> [GIVEN TASK]:
Please extract every line from the listing below that contains the string "size", copying each one in full.

[Element and text position data]
'''

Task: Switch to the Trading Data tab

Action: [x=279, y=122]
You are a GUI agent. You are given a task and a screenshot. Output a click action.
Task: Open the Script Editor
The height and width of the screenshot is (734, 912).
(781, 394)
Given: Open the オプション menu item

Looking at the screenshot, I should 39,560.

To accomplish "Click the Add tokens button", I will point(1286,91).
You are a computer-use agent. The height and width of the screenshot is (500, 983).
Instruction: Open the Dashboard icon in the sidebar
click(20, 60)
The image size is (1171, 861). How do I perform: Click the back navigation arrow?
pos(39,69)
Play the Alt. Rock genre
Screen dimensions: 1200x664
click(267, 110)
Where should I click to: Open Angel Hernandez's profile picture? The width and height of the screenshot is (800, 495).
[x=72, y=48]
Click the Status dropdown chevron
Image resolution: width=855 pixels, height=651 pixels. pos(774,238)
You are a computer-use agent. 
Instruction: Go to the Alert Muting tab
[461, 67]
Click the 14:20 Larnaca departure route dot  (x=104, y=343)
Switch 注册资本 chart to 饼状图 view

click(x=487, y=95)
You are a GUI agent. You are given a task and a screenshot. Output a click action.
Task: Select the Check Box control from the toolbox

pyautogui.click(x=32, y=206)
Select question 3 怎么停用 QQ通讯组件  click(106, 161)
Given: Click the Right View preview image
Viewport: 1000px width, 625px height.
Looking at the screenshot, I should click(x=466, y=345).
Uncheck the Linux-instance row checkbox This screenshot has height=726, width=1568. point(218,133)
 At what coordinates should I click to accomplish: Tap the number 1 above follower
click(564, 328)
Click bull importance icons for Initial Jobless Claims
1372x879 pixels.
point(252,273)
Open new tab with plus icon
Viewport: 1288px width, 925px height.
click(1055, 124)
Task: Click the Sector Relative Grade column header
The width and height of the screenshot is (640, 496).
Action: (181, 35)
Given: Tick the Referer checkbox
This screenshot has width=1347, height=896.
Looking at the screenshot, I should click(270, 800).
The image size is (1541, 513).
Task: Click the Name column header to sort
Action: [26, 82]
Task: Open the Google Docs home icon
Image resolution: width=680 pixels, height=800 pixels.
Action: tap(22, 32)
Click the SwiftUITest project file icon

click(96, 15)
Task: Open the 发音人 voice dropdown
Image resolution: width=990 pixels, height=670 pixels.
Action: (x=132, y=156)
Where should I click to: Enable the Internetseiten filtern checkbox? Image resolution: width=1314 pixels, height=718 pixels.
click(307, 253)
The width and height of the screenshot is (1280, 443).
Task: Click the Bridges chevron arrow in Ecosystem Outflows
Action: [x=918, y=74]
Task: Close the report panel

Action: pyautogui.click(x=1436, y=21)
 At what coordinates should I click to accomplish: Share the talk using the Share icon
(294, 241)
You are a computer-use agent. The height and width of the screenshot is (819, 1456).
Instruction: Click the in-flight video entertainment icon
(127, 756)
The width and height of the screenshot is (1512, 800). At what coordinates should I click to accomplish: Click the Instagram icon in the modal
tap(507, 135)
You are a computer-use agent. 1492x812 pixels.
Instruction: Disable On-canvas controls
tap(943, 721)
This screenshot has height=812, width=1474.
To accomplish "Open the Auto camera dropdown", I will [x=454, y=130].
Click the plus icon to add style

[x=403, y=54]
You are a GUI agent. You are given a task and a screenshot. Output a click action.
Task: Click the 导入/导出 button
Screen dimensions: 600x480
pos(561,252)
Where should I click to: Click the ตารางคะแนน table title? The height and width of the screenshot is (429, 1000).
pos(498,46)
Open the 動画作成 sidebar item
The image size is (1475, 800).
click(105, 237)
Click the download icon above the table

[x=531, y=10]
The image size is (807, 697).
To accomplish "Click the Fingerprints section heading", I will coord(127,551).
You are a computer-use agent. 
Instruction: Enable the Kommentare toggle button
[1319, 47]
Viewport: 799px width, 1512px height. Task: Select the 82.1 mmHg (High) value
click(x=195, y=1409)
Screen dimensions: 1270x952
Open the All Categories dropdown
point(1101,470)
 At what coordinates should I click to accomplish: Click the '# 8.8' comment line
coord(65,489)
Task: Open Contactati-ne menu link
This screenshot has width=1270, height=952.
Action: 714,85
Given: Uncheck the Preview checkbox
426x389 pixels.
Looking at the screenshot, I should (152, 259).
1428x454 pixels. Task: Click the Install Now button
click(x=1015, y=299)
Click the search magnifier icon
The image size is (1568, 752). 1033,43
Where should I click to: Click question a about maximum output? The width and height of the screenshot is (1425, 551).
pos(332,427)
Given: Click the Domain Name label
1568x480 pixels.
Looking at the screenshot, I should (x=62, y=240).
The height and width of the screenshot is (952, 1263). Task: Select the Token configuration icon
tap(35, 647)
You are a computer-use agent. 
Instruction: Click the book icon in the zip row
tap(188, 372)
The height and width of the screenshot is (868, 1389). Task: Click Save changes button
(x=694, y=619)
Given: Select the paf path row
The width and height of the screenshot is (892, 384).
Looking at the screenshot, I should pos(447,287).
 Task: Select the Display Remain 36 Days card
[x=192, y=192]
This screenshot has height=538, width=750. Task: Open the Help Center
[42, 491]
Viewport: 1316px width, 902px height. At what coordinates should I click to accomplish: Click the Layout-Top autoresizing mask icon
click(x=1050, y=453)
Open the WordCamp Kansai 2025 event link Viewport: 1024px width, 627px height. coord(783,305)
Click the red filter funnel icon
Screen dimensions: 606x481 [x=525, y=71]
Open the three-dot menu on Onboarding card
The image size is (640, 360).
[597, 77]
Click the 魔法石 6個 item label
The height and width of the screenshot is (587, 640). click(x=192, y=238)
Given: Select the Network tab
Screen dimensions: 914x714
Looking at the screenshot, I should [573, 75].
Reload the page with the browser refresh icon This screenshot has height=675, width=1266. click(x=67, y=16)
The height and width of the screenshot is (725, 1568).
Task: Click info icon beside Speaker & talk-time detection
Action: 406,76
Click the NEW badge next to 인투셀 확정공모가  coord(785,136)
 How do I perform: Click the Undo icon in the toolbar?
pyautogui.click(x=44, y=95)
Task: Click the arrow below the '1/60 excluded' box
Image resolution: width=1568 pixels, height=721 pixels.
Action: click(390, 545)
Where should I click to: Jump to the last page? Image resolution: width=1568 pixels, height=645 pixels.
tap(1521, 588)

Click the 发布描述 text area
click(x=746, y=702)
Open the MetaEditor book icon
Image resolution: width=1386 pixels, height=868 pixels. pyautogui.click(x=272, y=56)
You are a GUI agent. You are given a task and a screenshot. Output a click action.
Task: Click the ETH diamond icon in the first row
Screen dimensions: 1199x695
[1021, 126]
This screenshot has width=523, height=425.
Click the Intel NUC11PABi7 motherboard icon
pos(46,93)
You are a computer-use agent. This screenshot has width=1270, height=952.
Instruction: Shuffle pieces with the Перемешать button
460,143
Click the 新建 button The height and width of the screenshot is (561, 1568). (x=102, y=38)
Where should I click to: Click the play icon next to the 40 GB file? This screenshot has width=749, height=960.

'''

> [OUTPUT FOR THIS TASK]:
The image size is (1171, 861). How do I perform: Click the back navigation arrow?
The image size is (1541, 513).
The image size is (1475, 800).
The image size is (807, 697).
The image size is (1568, 752). 1033,43
The image size is (640, 360).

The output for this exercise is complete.